Non è stato un suo errore da premier anche avviare il processo autonomista, pochi giorni prima del voto del 4 marzo? Lo Spacca-Italia è cominciato da lì…

 

«Lo Spacca-Italia non era quello. E’ il modo in cui adesso la Lega vuole tradurre il principio costituzionale delle autonomie speciali in un’arma contro l’unità del Paese. La Costituzione prevede le autonomie, ma non la creazione di cittadini di serie A e di serie B. La maggioranza dei presidenti di Regione non vuole lo Spacca-Italia. E questa è anche l’opinione di gran parte del Parlamento. Confido nel fatto che i presidenti delle Camere consentiranno, se il governo sarà ancora tra noi, al Parlamento di esprimersi in piena coerenza con la Costituzione».

 

Lei però, con il modello emiliano, non crede di aver creato un pericoloso precedente che spiana la strada alla cosiddetta secessione dei ricchi?

 

«Non è così. Noi siamo stati sui binari della Costituzione. Lì bisogna restare. Anche se la Lega vorrebbe deragliare. A tutto svantaggio di Roma e del Sud. La loro tradizione di ostilità verso la Capitale e il Mezzogiorno sta riemergendo con forza».

 

Ma anche i governi di centrosinistra per Roma non hanno fatto tanto.

 

«Veniamo purtroppo da un decennio in cui le giunte capitoline non sono state all’altezza del loro ruolo. Noi, dal governo centrale, abbiamo tentato di aiutarle. Le faccio l’esempio del Piano per Roma del ministro Calenda. Ho avuto l’impressione che il Campidoglio non volesse farsi aiutare».

 

Perché non avete fatto un legge per dare più poteri alla Capitale?

 

«Questa è una discussione che va avanti da moltissimi anni. E la faremo tornare d’attualità».

 

Alle Europee andrete di nuovo con il classico messaggio europeista un po’ invecchiato?

 

«Molte cose sono cambiate in Europa. E ora per la prima volta ci sono forze significative, e in tre Paesi anche al governo (Polonia, Ungheria e Italia), che sono ostili al progetto europeo.

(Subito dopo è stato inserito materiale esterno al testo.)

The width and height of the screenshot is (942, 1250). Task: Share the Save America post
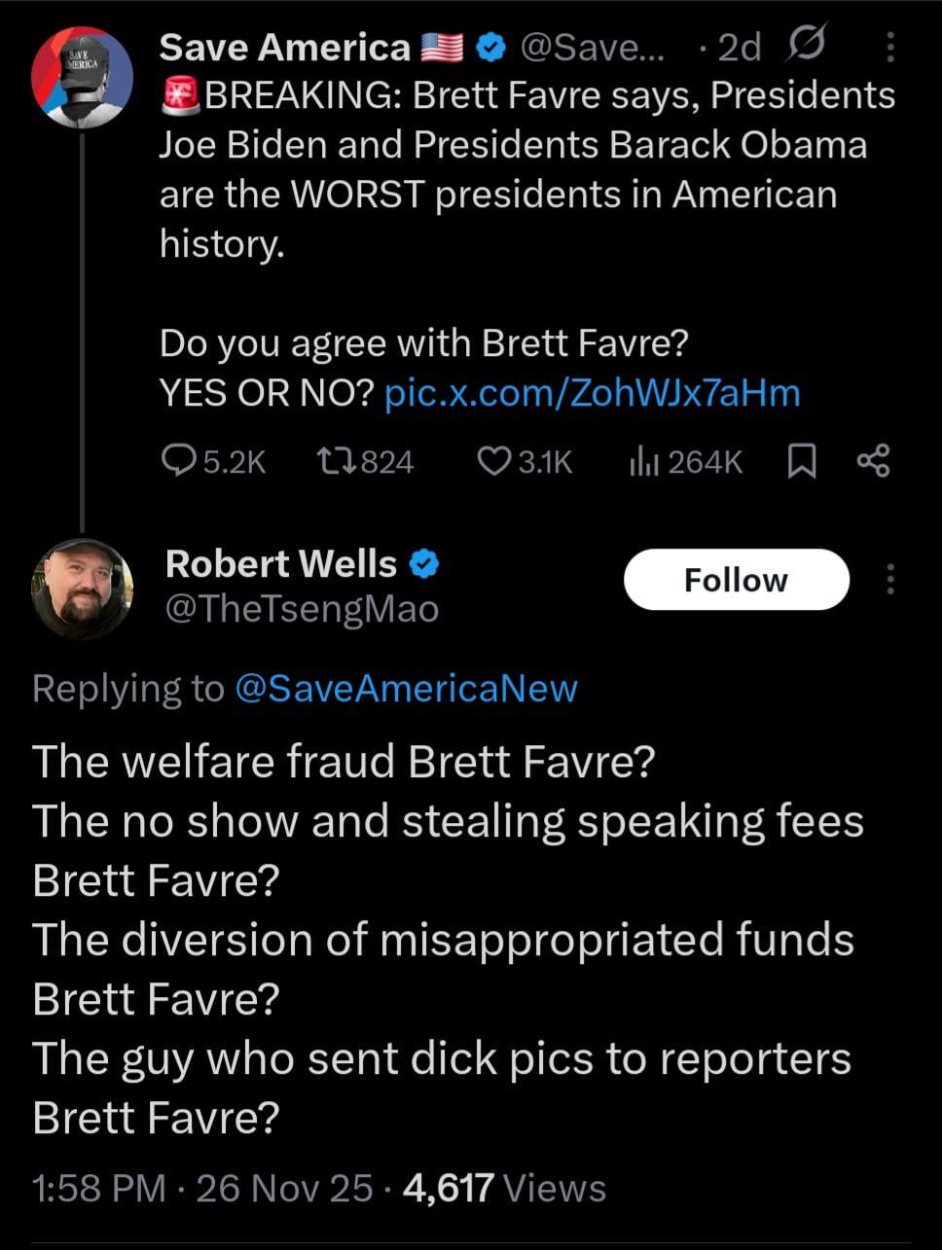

Se non vogliamo fare la parte dei sonnambuli di fronte al ritorno dei nazionalismi, dobbiamo credere di più nell’Europa e mettere al centro del nostro progetto la fiducia nel futuro dell’Europa».

 

Lista unitaria con Calenda sì o no?

 

«Vediamo se questa idea si può realizzare al 100 per cento o all’80. Noi del Pd siamo pronti».

 

Pronti anche, in una prospettiva di governo, ad avvicinarvi ai 5Stelle, in un abbraccio tra le due sinistre?

 

«M5S non è una costola della sinistra. L’establishment a 5Stelle ha avallato, e perfino condiviso, le manifestazioni più pericolose del nazional-populismo di Salvini. Il nuovo Pd si rivolge ai tanti nostri elettori delusi e rifugiatisi nell’astensione e nell’esperimento grillino. Sono convinto che per chi ha fatto quelle scelte, questi nove mesi di governo siano stati terribili».